--- Entries shown ---

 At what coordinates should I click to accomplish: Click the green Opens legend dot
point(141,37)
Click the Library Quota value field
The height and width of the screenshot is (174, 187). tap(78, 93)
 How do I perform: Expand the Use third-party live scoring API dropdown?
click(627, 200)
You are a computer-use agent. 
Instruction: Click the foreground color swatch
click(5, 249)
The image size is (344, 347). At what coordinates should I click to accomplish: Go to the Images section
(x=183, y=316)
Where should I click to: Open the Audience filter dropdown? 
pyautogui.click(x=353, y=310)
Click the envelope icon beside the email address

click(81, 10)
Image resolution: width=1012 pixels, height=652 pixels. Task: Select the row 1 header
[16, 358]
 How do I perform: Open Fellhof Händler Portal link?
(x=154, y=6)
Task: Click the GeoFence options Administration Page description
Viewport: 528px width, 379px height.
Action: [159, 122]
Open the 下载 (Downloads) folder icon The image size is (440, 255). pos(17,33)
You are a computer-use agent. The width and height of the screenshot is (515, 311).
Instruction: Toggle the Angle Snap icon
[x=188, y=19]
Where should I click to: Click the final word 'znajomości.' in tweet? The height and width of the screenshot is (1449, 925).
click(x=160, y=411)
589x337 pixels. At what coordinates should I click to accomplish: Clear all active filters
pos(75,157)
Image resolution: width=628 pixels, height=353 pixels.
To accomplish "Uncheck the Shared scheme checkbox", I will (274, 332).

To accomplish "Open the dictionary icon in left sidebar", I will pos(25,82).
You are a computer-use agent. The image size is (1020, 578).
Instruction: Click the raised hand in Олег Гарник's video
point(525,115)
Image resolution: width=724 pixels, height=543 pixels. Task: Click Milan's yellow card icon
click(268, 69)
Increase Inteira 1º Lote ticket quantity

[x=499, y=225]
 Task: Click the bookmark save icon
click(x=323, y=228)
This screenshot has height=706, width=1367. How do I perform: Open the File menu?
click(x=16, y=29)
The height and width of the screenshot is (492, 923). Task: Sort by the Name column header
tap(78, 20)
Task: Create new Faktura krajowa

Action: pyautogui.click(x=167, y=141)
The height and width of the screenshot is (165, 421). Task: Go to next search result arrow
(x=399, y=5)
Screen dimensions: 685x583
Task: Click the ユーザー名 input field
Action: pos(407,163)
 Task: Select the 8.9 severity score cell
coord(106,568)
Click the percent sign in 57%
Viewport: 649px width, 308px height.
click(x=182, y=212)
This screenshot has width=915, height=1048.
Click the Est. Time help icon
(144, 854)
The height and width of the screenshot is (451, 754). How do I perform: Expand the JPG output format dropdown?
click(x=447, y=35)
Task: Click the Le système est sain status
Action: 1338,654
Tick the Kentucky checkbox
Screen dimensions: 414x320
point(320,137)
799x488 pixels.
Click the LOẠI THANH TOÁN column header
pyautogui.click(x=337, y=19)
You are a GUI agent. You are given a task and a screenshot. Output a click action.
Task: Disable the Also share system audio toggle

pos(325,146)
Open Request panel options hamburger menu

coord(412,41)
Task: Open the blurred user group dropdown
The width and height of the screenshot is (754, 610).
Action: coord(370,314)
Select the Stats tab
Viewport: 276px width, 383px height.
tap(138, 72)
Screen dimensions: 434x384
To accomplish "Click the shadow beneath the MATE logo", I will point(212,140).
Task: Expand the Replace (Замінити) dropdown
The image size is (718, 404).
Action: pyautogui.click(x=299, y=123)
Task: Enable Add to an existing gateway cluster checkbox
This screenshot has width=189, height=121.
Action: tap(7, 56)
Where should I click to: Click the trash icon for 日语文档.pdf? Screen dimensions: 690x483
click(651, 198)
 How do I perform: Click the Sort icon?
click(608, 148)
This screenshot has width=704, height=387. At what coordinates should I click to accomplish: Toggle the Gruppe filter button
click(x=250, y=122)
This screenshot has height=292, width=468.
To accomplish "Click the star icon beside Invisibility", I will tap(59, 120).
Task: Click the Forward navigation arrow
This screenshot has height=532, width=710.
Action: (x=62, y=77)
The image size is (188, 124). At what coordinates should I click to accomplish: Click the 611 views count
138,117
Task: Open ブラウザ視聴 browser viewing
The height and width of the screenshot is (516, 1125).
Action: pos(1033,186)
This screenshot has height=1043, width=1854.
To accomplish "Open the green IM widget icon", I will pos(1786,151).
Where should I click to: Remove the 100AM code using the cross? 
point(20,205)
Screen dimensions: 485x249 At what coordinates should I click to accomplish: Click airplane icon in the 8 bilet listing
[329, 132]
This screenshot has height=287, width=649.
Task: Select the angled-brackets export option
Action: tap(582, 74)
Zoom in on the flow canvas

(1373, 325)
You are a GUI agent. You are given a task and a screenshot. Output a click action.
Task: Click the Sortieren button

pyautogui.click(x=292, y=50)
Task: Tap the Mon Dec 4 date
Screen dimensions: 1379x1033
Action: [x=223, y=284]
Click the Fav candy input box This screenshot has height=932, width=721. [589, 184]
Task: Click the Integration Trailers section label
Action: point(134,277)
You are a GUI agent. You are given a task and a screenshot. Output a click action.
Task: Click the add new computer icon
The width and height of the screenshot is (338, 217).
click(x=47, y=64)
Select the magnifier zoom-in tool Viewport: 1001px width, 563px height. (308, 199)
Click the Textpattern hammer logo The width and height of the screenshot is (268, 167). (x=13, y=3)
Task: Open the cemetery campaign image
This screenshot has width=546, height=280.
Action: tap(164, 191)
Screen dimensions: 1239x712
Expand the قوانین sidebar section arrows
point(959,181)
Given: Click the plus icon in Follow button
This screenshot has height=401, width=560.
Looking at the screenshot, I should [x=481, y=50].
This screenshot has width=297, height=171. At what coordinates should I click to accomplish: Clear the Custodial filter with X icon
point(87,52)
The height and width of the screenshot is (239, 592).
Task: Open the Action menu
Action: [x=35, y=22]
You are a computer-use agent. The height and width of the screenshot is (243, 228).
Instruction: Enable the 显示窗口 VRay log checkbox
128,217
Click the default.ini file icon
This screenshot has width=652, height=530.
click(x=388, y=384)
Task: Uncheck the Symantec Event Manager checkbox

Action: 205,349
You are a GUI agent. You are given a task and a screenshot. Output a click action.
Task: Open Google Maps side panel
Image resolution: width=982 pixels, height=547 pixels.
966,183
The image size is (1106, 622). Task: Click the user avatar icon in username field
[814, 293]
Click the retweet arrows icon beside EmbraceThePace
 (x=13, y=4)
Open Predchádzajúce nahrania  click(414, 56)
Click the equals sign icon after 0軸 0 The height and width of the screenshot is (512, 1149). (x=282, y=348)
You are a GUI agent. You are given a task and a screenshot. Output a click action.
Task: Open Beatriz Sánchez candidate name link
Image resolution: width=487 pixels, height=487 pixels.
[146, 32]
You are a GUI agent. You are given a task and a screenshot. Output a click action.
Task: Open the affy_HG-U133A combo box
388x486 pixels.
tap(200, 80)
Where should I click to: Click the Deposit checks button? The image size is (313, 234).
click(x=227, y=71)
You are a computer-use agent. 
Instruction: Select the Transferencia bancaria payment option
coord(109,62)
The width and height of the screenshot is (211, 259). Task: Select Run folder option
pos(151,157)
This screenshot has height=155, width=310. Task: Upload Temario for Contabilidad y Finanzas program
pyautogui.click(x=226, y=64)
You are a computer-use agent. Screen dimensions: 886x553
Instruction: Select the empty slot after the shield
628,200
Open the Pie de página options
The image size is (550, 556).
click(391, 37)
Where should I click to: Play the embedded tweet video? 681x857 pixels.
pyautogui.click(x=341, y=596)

---

Return the listing above in its exact form.

__Solved problem__.
 At what coordinates should I click to accomplish: Click the green Opens legend dot
point(141,37)
Click the Library Quota value field
The height and width of the screenshot is (174, 187). tap(78, 93)
 How do I perform: Expand the Use third-party live scoring API dropdown?
click(627, 200)
You are a computer-use agent. 
Instruction: Click the foreground color swatch
click(5, 249)
The image size is (344, 347). At what coordinates should I click to accomplish: Go to the Images section
(x=183, y=316)
Where should I click to: Open the Audience filter dropdown? 
pyautogui.click(x=353, y=310)
Click the envelope icon beside the email address

click(81, 10)
Image resolution: width=1012 pixels, height=652 pixels. Task: Select the row 1 header
[16, 358]
 How do I perform: Open Fellhof Händler Portal link?
(x=154, y=6)
Task: Click the GeoFence options Administration Page description
Viewport: 528px width, 379px height.
Action: [159, 122]
Open the 下载 (Downloads) folder icon The image size is (440, 255). pos(17,33)
You are a computer-use agent. The width and height of the screenshot is (515, 311).
Instruction: Toggle the Angle Snap icon
[x=188, y=19]
Where should I click to: Click the final word 'znajomości.' in tweet? The height and width of the screenshot is (1449, 925).
click(x=160, y=411)
589x337 pixels. At what coordinates should I click to accomplish: Clear all active filters
pos(75,157)
Image resolution: width=628 pixels, height=353 pixels.
To accomplish "Uncheck the Shared scheme checkbox", I will (274, 332).

To accomplish "Open the dictionary icon in left sidebar", I will pos(25,82).
You are a computer-use agent. The image size is (1020, 578).
Instruction: Click the raised hand in Олег Гарник's video
point(525,115)
Image resolution: width=724 pixels, height=543 pixels. Task: Click Milan's yellow card icon
click(268, 69)
Increase Inteira 1º Lote ticket quantity

[x=499, y=225]
 Task: Click the bookmark save icon
click(x=323, y=228)
This screenshot has height=706, width=1367. How do I perform: Open the File menu?
click(x=16, y=29)
The height and width of the screenshot is (492, 923). Task: Sort by the Name column header
tap(78, 20)
Task: Create new Faktura krajowa

Action: pyautogui.click(x=167, y=141)
The height and width of the screenshot is (165, 421). Task: Go to next search result arrow
(x=399, y=5)
Screen dimensions: 685x583
Task: Click the ユーザー名 input field
Action: pos(407,163)
 Task: Select the 8.9 severity score cell
coord(106,568)
Click the percent sign in 57%
Viewport: 649px width, 308px height.
click(x=182, y=212)
This screenshot has width=915, height=1048.
Click the Est. Time help icon
(144, 854)
The height and width of the screenshot is (451, 754). How do I perform: Expand the JPG output format dropdown?
click(x=447, y=35)
Task: Click the Le système est sain status
Action: 1338,654
Tick the Kentucky checkbox
Screen dimensions: 414x320
point(320,137)
799x488 pixels.
Click the LOẠI THANH TOÁN column header
pyautogui.click(x=337, y=19)
You are a GUI agent. You are given a task and a screenshot. Output a click action.
Task: Disable the Also share system audio toggle

pos(325,146)
Open Request panel options hamburger menu

coord(412,41)
Task: Open the blurred user group dropdown
The width and height of the screenshot is (754, 610).
Action: coord(370,314)
Select the Stats tab
Viewport: 276px width, 383px height.
tap(138, 72)
Screen dimensions: 434x384
To accomplish "Click the shadow beneath the MATE logo", I will point(212,140).
Task: Expand the Replace (Замінити) dropdown
The image size is (718, 404).
Action: pyautogui.click(x=299, y=123)
Task: Enable Add to an existing gateway cluster checkbox
This screenshot has width=189, height=121.
Action: tap(7, 56)
Where should I click to: Click the trash icon for 日语文档.pdf? Screen dimensions: 690x483
click(651, 198)
 How do I perform: Click the Sort icon?
click(608, 148)
This screenshot has width=704, height=387. At what coordinates should I click to accomplish: Toggle the Gruppe filter button
click(x=250, y=122)
This screenshot has height=292, width=468.
To accomplish "Click the star icon beside Invisibility", I will tap(59, 120).
Task: Click the Forward navigation arrow
This screenshot has height=532, width=710.
Action: (x=62, y=77)
The image size is (188, 124). At what coordinates should I click to accomplish: Click the 611 views count
138,117
Task: Open ブラウザ視聴 browser viewing
The height and width of the screenshot is (516, 1125).
Action: pos(1033,186)
This screenshot has height=1043, width=1854.
To accomplish "Open the green IM widget icon", I will pos(1786,151).
Where should I click to: Remove the 100AM code using the cross? 
point(20,205)
Screen dimensions: 485x249 At what coordinates should I click to accomplish: Click airplane icon in the 8 bilet listing
[329, 132]
This screenshot has height=287, width=649.
Task: Select the angled-brackets export option
Action: tap(582, 74)
Zoom in on the flow canvas

(1373, 325)
You are a GUI agent. You are given a task and a screenshot. Output a click action.
Task: Click the Sortieren button

pyautogui.click(x=292, y=50)
Task: Tap the Mon Dec 4 date
Screen dimensions: 1379x1033
Action: [x=223, y=284]
Click the Fav candy input box This screenshot has height=932, width=721. [589, 184]
Task: Click the Integration Trailers section label
Action: point(134,277)
You are a GUI agent. You are given a task and a screenshot. Output a click action.
Task: Click the add new computer icon
The width and height of the screenshot is (338, 217).
click(x=47, y=64)
Select the magnifier zoom-in tool Viewport: 1001px width, 563px height. (308, 199)
Click the Textpattern hammer logo The width and height of the screenshot is (268, 167). (x=13, y=3)
Task: Open the cemetery campaign image
This screenshot has width=546, height=280.
Action: tap(164, 191)
Screen dimensions: 1239x712
Expand the قوانین sidebar section arrows
point(959,181)
Given: Click the plus icon in Follow button
This screenshot has height=401, width=560.
Looking at the screenshot, I should [x=481, y=50].
This screenshot has width=297, height=171. At what coordinates should I click to accomplish: Clear the Custodial filter with X icon
point(87,52)
The height and width of the screenshot is (239, 592).
Task: Open the Action menu
Action: [x=35, y=22]
You are a computer-use agent. The height and width of the screenshot is (243, 228).
Instruction: Enable the 显示窗口 VRay log checkbox
128,217
Click the default.ini file icon
This screenshot has width=652, height=530.
click(x=388, y=384)
Task: Uncheck the Symantec Event Manager checkbox

Action: 205,349
You are a GUI agent. You are given a task and a screenshot. Output a click action.
Task: Open Google Maps side panel
Image resolution: width=982 pixels, height=547 pixels.
966,183
The image size is (1106, 622). Task: Click the user avatar icon in username field
[814, 293]
Click the retweet arrows icon beside EmbraceThePace
 (x=13, y=4)
Open Predchádzajúce nahrania  click(414, 56)
Click the equals sign icon after 0軸 0 The height and width of the screenshot is (512, 1149). (x=282, y=348)
You are a GUI agent. You are given a task and a screenshot. Output a click action.
Task: Open Beatriz Sánchez candidate name link
Image resolution: width=487 pixels, height=487 pixels.
[146, 32]
You are a GUI agent. You are given a task and a screenshot. Output a click action.
Task: Open the affy_HG-U133A combo box
388x486 pixels.
tap(200, 80)
Where should I click to: Click the Deposit checks button? The image size is (313, 234).
click(x=227, y=71)
You are a computer-use agent. 
Instruction: Select the Transferencia bancaria payment option
coord(109,62)
The width and height of the screenshot is (211, 259). Task: Select Run folder option
pos(151,157)
This screenshot has height=155, width=310. Task: Upload Temario for Contabilidad y Finanzas program
pyautogui.click(x=226, y=64)
You are a computer-use agent. Screen dimensions: 886x553
Instruction: Select the empty slot after the shield
628,200
Open the Pie de página options
The image size is (550, 556).
click(391, 37)
Where should I click to: Play the embedded tweet video? 681x857 pixels.
pyautogui.click(x=341, y=596)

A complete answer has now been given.